#### EXERCISE REQUIREMENTS:
Wherever a line below holds the word "info", copy that line.

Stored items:
━━━━━━━━━━━━━━━━━━━━

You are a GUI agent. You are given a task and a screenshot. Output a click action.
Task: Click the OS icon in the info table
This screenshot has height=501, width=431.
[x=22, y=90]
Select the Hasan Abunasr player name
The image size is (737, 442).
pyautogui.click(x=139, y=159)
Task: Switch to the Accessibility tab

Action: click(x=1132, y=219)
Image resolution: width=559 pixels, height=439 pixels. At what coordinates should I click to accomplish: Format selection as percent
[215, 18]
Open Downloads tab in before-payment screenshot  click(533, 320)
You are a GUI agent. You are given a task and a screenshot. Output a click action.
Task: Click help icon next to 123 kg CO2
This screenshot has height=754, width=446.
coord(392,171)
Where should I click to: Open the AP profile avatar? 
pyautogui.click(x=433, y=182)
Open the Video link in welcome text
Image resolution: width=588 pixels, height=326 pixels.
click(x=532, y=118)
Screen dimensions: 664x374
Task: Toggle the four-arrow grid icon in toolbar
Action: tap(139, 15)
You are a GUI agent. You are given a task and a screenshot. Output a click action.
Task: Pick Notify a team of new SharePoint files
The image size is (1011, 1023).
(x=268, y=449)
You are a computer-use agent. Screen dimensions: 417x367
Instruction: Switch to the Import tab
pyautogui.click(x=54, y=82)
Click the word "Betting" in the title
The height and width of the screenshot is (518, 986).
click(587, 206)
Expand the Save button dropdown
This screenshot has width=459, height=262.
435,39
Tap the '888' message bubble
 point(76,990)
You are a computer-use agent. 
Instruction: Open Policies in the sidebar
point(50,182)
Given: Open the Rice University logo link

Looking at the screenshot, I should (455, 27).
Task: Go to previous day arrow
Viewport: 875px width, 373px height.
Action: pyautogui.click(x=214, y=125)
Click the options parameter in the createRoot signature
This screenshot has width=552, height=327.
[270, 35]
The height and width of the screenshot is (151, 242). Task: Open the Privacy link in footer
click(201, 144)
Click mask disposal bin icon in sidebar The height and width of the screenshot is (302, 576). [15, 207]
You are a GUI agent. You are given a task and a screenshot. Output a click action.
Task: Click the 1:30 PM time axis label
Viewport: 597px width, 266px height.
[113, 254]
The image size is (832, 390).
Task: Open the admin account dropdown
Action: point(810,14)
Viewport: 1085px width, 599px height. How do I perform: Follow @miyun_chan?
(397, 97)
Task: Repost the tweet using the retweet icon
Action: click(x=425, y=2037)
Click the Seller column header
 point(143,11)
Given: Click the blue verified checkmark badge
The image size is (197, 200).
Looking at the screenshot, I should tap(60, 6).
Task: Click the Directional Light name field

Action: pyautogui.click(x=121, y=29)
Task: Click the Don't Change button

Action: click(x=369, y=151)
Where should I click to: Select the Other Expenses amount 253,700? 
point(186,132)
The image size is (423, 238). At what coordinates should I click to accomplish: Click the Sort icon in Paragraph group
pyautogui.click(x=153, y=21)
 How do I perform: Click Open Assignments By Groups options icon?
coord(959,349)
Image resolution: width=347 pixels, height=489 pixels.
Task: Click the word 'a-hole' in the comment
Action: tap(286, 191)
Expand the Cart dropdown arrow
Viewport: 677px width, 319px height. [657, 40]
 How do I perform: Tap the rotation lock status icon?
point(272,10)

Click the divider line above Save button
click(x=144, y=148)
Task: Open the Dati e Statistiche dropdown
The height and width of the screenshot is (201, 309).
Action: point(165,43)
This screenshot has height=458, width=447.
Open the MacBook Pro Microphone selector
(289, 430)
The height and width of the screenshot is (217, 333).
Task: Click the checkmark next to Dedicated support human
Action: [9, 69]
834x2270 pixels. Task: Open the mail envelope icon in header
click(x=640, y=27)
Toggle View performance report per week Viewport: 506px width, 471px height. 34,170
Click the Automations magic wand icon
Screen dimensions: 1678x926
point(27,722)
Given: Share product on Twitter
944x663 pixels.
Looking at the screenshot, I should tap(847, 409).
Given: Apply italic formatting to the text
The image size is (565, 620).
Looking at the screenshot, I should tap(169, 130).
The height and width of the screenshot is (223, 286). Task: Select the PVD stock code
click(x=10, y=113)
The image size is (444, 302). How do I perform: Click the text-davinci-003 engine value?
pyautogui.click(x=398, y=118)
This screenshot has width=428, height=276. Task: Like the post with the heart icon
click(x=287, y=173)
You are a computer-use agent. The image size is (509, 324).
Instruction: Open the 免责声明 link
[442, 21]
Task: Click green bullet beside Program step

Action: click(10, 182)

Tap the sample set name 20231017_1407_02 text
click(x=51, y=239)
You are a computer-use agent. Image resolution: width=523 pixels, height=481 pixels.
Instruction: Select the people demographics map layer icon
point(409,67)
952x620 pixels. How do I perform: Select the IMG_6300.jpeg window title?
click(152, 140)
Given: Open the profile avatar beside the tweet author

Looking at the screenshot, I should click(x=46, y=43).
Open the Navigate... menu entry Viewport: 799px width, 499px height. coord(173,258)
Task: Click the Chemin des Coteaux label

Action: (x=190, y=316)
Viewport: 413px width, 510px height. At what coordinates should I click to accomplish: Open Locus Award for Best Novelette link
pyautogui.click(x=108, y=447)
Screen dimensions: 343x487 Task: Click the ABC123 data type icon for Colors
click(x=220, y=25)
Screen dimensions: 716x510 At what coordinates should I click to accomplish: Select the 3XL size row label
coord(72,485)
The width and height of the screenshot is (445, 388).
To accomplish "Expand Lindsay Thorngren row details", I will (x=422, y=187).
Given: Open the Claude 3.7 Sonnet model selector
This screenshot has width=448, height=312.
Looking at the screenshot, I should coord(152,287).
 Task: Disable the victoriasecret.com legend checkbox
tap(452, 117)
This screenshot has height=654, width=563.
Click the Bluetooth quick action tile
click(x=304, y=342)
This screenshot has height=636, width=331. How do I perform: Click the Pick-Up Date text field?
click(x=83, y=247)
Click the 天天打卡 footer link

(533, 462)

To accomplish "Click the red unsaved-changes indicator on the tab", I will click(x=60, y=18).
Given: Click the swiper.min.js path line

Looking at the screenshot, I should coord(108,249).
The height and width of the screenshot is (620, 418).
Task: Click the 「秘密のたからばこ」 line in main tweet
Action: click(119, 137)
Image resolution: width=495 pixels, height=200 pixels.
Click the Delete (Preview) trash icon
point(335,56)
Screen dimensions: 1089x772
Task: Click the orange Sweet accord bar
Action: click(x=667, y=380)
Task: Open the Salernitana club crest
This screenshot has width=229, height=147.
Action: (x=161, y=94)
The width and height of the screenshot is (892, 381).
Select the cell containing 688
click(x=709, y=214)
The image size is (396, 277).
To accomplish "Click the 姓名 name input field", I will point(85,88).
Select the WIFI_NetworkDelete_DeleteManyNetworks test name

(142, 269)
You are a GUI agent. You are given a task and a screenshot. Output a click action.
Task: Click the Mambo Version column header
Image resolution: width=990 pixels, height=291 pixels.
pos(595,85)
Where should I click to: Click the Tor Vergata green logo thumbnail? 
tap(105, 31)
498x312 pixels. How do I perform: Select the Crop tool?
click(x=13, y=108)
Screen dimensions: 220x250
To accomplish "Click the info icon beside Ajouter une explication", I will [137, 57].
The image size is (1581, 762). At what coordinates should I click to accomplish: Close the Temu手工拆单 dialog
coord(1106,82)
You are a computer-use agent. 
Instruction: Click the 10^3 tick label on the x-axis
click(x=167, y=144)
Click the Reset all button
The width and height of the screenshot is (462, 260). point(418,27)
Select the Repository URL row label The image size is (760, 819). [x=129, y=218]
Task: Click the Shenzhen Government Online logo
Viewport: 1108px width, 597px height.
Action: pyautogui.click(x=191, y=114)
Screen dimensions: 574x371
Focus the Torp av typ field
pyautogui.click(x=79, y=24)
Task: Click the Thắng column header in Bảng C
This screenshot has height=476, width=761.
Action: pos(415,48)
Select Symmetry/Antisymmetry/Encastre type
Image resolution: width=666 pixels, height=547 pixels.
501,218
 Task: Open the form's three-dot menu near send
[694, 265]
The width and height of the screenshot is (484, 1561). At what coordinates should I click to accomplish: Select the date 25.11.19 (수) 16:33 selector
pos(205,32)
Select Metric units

━━━━━━━━━━━━━━━━━━━━

#### EXERCISE ANSWER:
Task: Click the OS icon in the info table
To accomplish "Click the info icon beside Ajouter une explication", I will [137, 57].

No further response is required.